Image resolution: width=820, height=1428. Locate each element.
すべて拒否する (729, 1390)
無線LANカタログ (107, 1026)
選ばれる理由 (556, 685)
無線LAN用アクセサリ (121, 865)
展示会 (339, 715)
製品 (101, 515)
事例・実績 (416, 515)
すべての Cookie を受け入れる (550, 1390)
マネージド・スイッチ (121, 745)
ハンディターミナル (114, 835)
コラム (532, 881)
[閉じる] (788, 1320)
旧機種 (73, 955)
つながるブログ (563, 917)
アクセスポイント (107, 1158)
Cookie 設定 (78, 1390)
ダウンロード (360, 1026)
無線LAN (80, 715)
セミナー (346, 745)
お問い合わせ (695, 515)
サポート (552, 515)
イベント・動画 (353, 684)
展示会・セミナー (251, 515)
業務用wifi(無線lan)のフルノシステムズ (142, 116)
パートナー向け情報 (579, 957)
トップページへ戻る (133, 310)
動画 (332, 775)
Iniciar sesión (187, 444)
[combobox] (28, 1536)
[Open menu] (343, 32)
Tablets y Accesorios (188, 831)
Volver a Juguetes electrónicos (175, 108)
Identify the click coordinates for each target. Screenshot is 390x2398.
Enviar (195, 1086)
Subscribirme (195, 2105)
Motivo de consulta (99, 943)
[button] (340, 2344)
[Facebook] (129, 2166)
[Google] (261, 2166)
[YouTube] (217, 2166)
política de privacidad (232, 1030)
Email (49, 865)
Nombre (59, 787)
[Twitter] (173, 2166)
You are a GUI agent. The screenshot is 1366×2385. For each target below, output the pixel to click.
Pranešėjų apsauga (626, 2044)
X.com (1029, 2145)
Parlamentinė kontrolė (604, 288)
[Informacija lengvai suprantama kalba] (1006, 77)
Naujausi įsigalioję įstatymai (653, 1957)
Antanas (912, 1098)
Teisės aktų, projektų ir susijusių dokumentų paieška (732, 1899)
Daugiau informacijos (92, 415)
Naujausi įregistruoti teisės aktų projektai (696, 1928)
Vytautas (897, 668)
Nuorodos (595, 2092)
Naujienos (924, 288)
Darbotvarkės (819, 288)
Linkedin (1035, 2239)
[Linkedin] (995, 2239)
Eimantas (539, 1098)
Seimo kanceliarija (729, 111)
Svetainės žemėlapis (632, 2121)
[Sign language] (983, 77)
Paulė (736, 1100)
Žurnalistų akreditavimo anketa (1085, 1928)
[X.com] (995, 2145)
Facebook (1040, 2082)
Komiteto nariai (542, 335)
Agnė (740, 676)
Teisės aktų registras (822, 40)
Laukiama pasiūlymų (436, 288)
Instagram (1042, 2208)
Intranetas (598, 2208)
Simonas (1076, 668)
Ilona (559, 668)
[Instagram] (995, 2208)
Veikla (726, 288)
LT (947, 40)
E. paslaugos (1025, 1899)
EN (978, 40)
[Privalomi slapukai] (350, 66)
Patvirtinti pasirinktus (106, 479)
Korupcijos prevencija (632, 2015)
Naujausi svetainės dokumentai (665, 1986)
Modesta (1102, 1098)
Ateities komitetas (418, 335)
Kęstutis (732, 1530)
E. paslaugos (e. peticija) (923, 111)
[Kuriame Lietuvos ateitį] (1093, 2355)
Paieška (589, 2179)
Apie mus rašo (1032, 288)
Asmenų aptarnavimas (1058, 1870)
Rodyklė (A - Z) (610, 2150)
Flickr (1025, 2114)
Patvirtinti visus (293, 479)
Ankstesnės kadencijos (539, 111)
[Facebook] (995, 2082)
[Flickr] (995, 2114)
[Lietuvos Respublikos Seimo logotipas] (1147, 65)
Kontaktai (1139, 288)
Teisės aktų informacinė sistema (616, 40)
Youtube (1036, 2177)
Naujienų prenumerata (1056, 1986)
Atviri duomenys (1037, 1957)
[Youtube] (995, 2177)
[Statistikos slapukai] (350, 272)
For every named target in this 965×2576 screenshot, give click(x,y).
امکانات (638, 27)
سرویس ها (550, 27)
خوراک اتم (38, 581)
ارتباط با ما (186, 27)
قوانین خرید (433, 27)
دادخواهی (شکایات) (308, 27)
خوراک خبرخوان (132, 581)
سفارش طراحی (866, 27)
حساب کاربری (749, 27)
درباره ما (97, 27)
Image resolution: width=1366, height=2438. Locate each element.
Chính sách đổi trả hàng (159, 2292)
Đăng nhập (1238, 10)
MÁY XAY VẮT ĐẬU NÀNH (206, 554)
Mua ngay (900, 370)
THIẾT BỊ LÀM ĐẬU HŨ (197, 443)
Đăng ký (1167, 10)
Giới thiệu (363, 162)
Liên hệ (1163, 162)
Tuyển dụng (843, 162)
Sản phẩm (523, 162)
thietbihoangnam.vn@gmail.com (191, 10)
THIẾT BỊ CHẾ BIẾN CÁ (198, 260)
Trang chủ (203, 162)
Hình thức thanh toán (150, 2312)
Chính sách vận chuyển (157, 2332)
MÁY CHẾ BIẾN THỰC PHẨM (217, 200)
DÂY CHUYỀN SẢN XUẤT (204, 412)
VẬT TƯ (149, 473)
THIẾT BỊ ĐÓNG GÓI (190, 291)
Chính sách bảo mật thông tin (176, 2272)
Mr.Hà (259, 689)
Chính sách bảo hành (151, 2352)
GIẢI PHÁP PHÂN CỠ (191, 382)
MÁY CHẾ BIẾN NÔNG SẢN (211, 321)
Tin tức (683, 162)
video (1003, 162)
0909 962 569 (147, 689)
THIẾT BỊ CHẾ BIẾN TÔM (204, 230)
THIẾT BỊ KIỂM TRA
----
=== EXERCISE AIM ===
Although the records may continue, retype only the lines from the first one through the one containing "Naujausi įregistruoti teisės", exactly as they appear.

=== YOUR SOLUTION ===
Image resolution: width=820, height=1428. Locate each element.
すべて拒否する (729, 1390)
無線LANカタログ (107, 1026)
選ばれる理由 (556, 685)
無線LAN用アクセサリ (121, 865)
展示会 (339, 715)
製品 (101, 515)
事例・実績 (416, 515)
すべての Cookie を受け入れる (550, 1390)
マネージド・スイッチ (121, 745)
ハンディターミナル (114, 835)
コラム (532, 881)
[閉じる] (788, 1320)
旧機種 (73, 955)
つながるブログ (563, 917)
アクセスポイント (107, 1158)
Cookie 設定 (78, 1390)
ダウンロード (360, 1026)
無線LAN (80, 715)
セミナー (346, 745)
お問い合わせ (695, 515)
サポート (552, 515)
イベント・動画 (353, 684)
展示会・セミナー (251, 515)
業務用wifi(無線lan)のフルノシステムズ (142, 116)
パートナー向け情報 (579, 957)
トップページへ戻る (133, 310)
動画 (332, 775)
Iniciar sesión (187, 444)
[combobox] (28, 1536)
[Open menu] (343, 32)
Tablets y Accesorios (188, 831)
Volver a Juguetes electrónicos (175, 108)
Identify the click coordinates for each target. Screenshot is 390x2398.
Enviar (195, 1086)
Subscribirme (195, 2105)
Motivo de consulta (99, 943)
[button] (340, 2344)
[Facebook] (129, 2166)
[Google] (261, 2166)
[YouTube] (217, 2166)
política de privacidad (232, 1030)
Email (49, 865)
Nombre (59, 787)
[Twitter] (173, 2166)
You are a GUI agent. The screenshot is 1366×2385. For each target below, output the pixel to click.
Pranešėjų apsauga (626, 2044)
X.com (1029, 2145)
Parlamentinė kontrolė (604, 288)
[Informacija lengvai suprantama kalba] (1006, 77)
Naujausi įsigalioję įstatymai (653, 1957)
Antanas (912, 1098)
Teisės aktų, projektų ir susijusių dokumentų paieška (732, 1899)
Daugiau informacijos (92, 415)
Naujausi įregistruoti teisės aktų projektai (696, 1928)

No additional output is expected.